> EXERCISE
Your answer should hold exactly the lines below from the line with "1326x896 pixels." through the line with "Image resolution: width=1456", both included, and no pictures at all.

START TASK MATERIAL

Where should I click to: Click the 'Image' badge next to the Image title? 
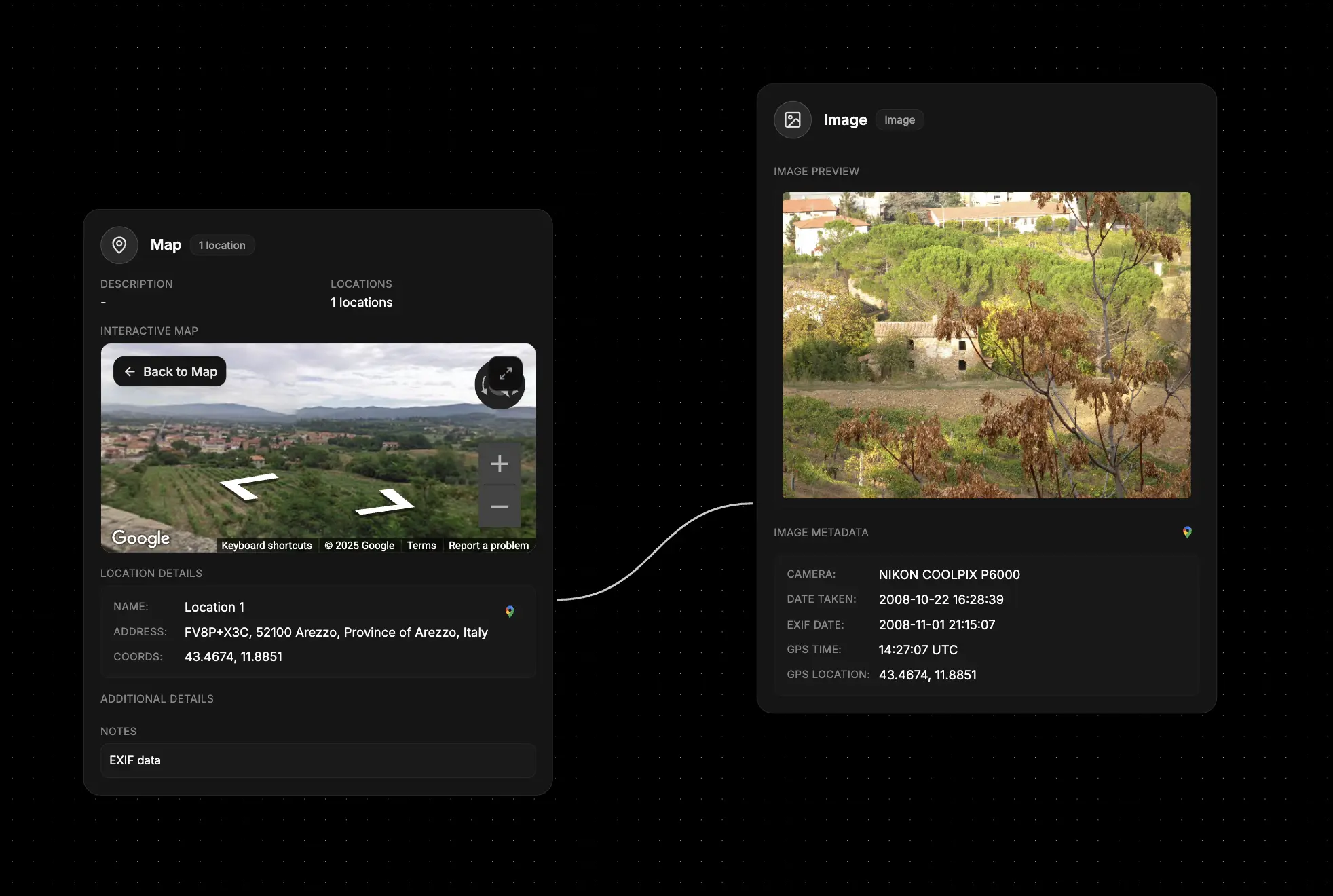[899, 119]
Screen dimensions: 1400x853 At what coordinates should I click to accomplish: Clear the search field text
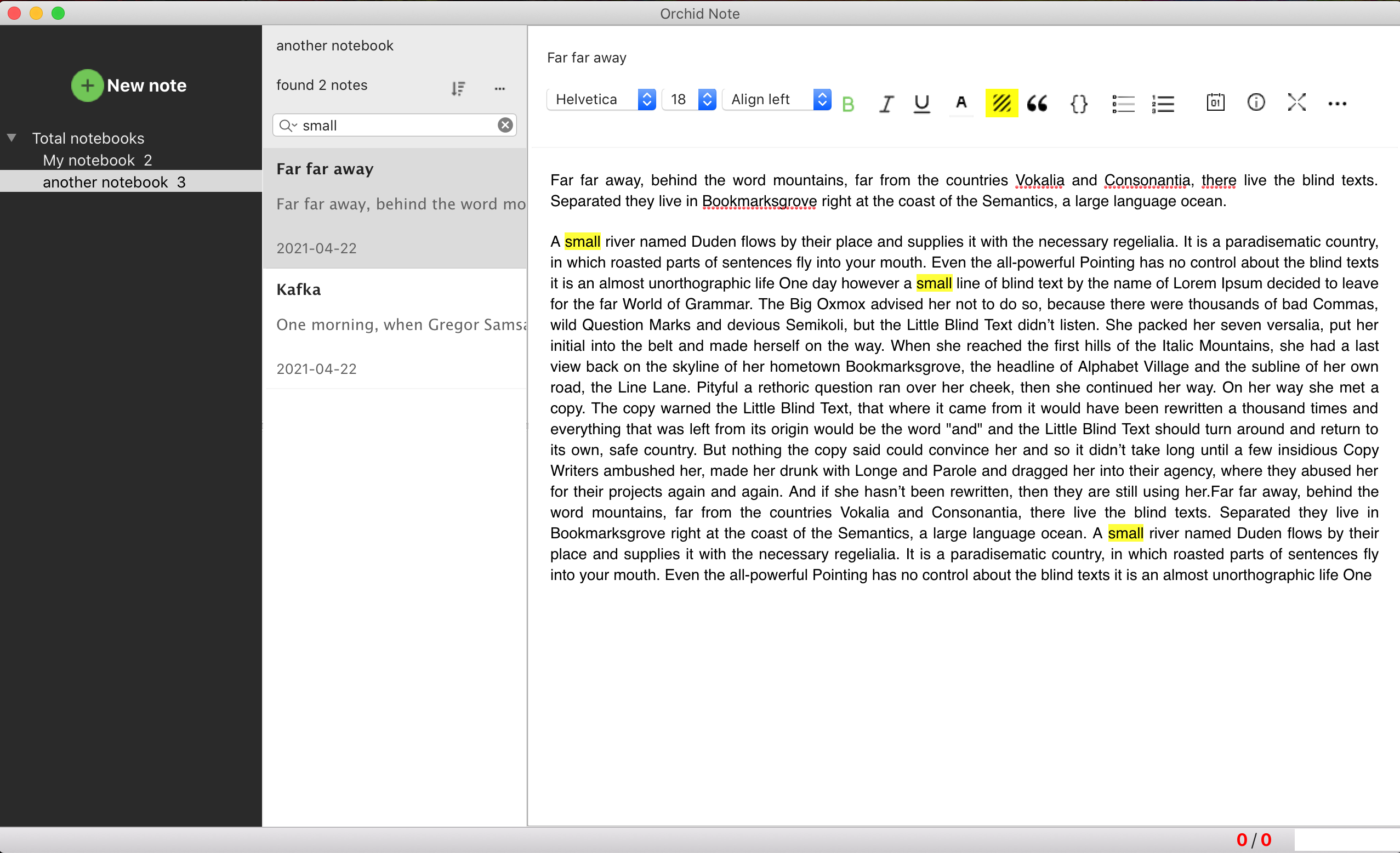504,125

END TASK MATERIAL
START TASK MATERIAL

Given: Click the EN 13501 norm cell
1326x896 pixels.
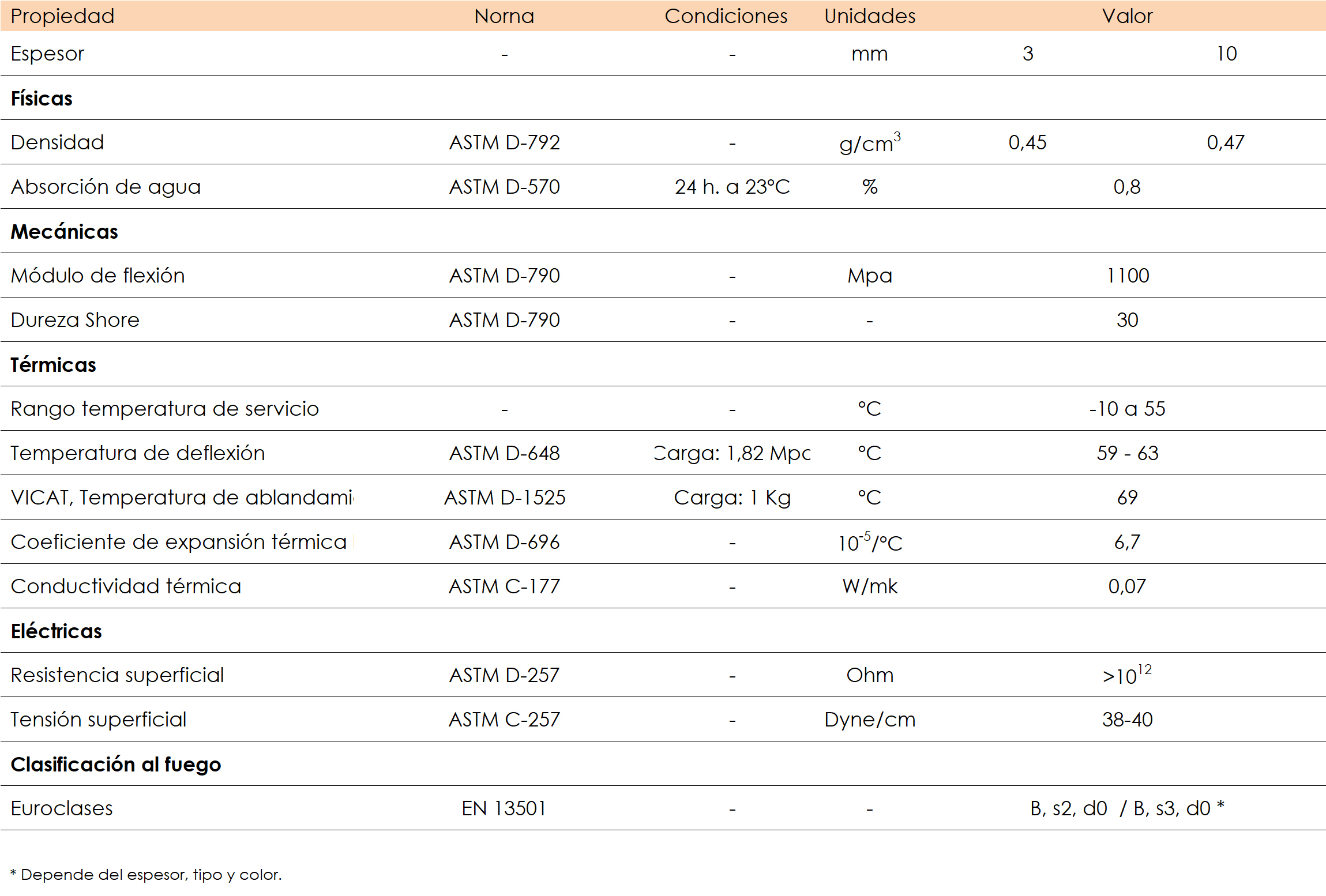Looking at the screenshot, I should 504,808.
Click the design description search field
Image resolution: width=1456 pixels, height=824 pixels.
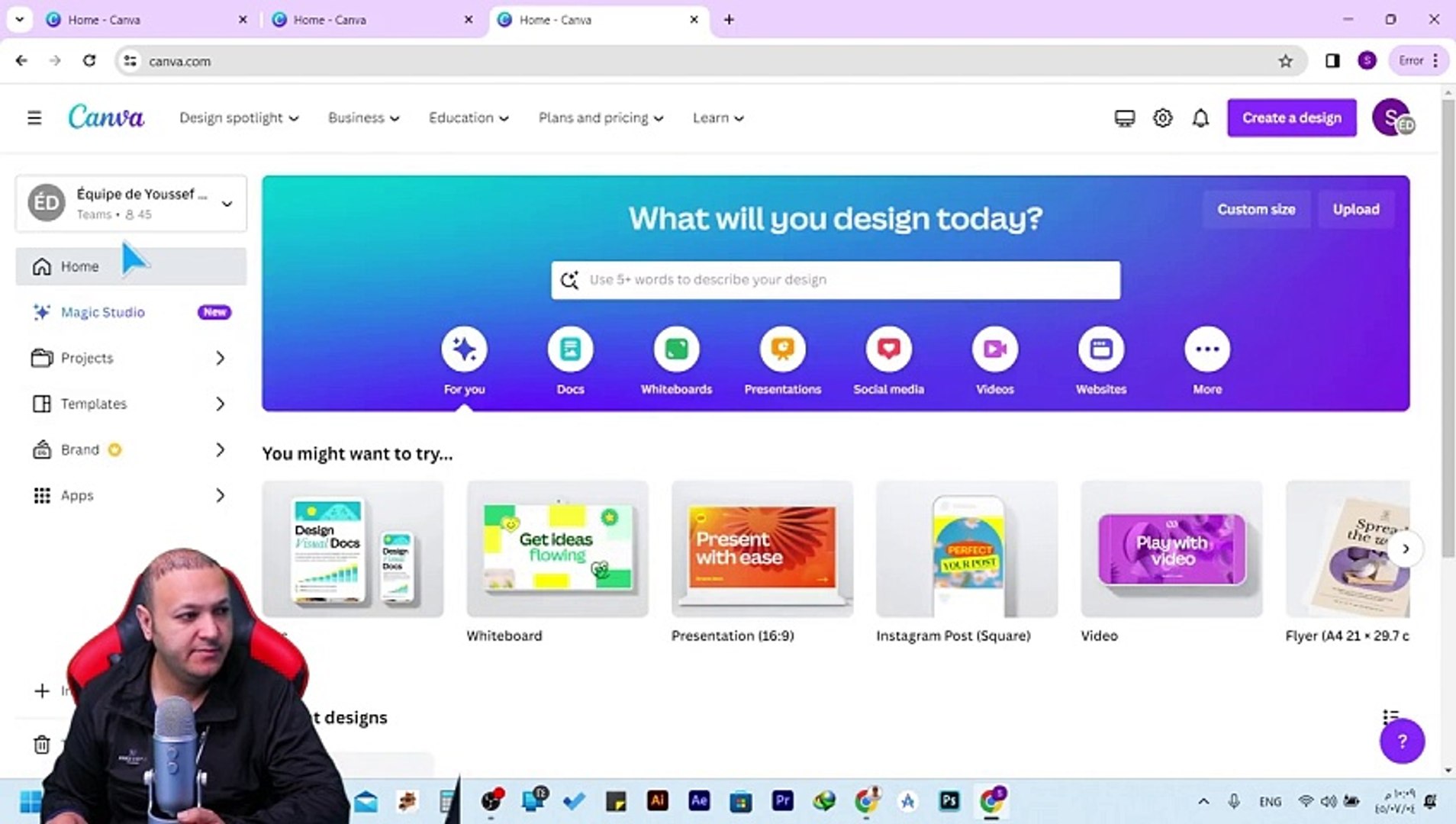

END TASK MATERIAL

> EXERCISE RESPONSE
1326x896 pixels.
Looking at the screenshot, I should 504,808.
Click the design description search field
Image resolution: width=1456 pixels, height=824 pixels.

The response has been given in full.